Tso had spent most of the night listening to them talk. She seemed unflappable no matter what they said. They were all tipsy on the wine that she’d brought, a prized commodity.

“When he was growing up, we were poor,” Mrs Rieux continued. “Bernard’s father was a doctor, but he died soon after medical school. I was left with two young children. I had no education, no connections. So I cleaned houses for nice people. I would take Bernard and his sister with me. The families would offer them cookies. Bernard’s sister would always take them, but Bernard always said no. He would stay sitting in the same place the whole time, reading a book.”

The conversation progressed. Rieux drummed his fingers against his leg waiting for his mother to leave the room. When she disappeared to get more hot water for herself, he felt the need to correct her misinformation.

“For the record, I hated visiting those houses.
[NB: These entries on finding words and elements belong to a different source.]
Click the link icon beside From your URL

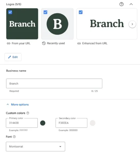coord(9,43)
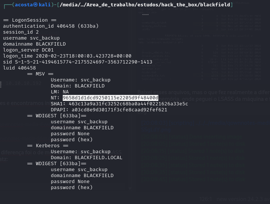Viewport: 270px width, 204px height.
Task: Click the session_id 2 line
Action: [x=21, y=32]
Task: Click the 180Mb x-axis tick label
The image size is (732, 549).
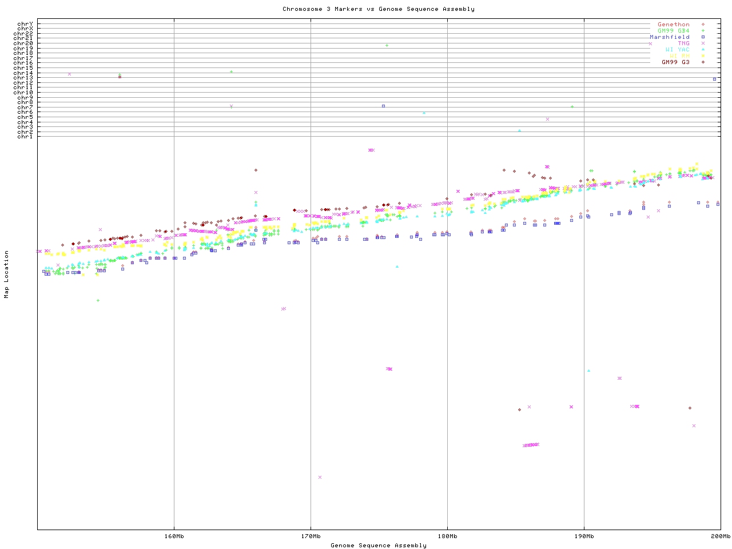Action: (x=447, y=536)
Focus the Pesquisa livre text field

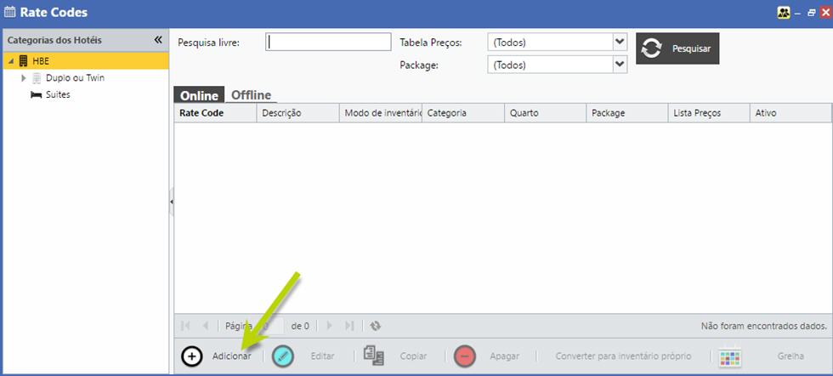click(x=328, y=43)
Not all those people were nice. I hated being poor,” he told Tso. “I became a doctor for status and money. My father was a doctor, so I assumed it was something I was capable of being.”

“I miss having a mother to embarrass me,” Tso said. She poured out the last fingers of Gamay. Rieux wondered if she’d lined up that morning outside the liquor store for a rationed amount of beer, wine, and spirits. It didn’t seem like her style. The lineups generally went around the block. “Tell me more about your sanitation league,” she continued. “We’ll probably need a better name for it.”

Rieux envisioned himself giving a series of talks on disease and cleanliness that he could deliver in the city’s poorer neighbourhoods. He wanted Tso to organize other speakers to discuss the role of art in understanding illness and mortality. Tso thought these high-minded events would be pointless. “You’d be just another doctor pontificating,” she told him. “You don’t have to leave the house to learn what you’d be telling them.”